> _Seitenauszug_
▼
Diese Ergebnisse zeigen deutlich, wie wichtig die theoretische und praktische Auseinandersetzung mit dem Thema «Außerschulisches Lernen» im Rahmen der Lehramtsausbildung ist. Für die didaktische Gestaltung von Lehr-Lern-Settings an außerschulischen Lernorten sind die Handlungsspielräume, die didaktische Ansätze für das fachspezifische Lernen bieten, aufzugreifen und zu erweitern (siehe Kap. 11). Wichtiger Ansatzpunkt hierfür ist die Charakterisierung außerschulischer Lernorte hinsichtlich ihrer verschiedenen Potenziale und Herausforderungen. Hierfür wird nachfolgend, im Rückgriff auf die bereits erörterten Beschreibungskategorien, ein erweiterter Ansatz entworfen.

2.4Beschreibung und Kategorisierung von außerschulischen Lernorten

Die Spannbreite außerschulischer Lehr-Lern-Settings reicht vom Ausflug zum schulnahen Park über Besuche von Museen, in denen eine Ausstellung selbstständig angesehen, eine inhaltliche Führung oder ein museumspädagogisches Programm mit Eigenaktivität der Schülerschaft gebucht werden können, bis hin zum Besuch eines Schülerlabors, in dem die Schülerinnen und Schüler in der Regel von didaktisch geschultem Personal mit konkreter Zielstellung durch ein festes Programm geführt werden. Die Vielfalt an Lernorten motiviert die Suche nach einem übergeordneten Beschreibungs- oder Kategoriensystem, das die Einbindung außerschulischer Lernorte in unterrichtliche Lernprozesse konstruktiv unterstützt. In einem unscharfen Begriffsfeld bietet sich dabei eine Fülle von Möglichkeiten, ein solches Beschreibungssystem zu entwickeln. Der folgende Abschnitt soll bestehende Ansätze darstellen und ein neues Modell vorstellen, mit dem Lehrpersonen eine Hilfestellung für die Einbettung eines außerschulischen Lernorts in den Unterricht bekommen können.

2.4.1Bestehende Systeme zur Kategorisierung außerschulischer Lernorte

Verschiedene Autorinnen und Autoren haben mit unterschiedlichen Zielen und mit Fokus auf unterschiedliche Dimensionen3 der Beschreibungen Kategorien außerschulischer Lernorte gebildet. Die bestehenden Theorieansätze (siehe Tab. 2.1) zeigen dabei die Bandbreite der Unterschiedlichkeit außerschulischer Lernorte und ihrer möglichen Klassifizierung. Die Kategorien der einzelnen Dimensionen, die in der Literatur beschrieben werden, beziehen sich vor allem auf die Didaktisierung und sind zumeist dichotom.

Dimensionen: Konzeption, Didaktisierung und Angebotsstruktur

Diese Dimensionen beziehen sich auf strukturelle Merkmale von Lernorten. Grundsätzlich gibt es Lernorte, die von vornherein als Orte des Lernens konzipiert wurden (primäre Lernorte, z. B. ein Schülerlabor), und solche, die erst im Nachhinein für das (schulische) Lernen nutzbar gemacht wurden (sekundäre Lernorte, z. B. ein Unternehmen) (vgl. Münch, 1985).
▲
> _Schriftliche Aufgabe_
Welches Beispiel für einen sekundären Lernort wird im Seitenauszug genannt?

> _Bereitgestellte Daten_
▼
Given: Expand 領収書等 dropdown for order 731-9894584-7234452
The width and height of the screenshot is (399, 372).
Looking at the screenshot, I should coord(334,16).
▲
> _Fertige Lösung_
Ein Unternehmen.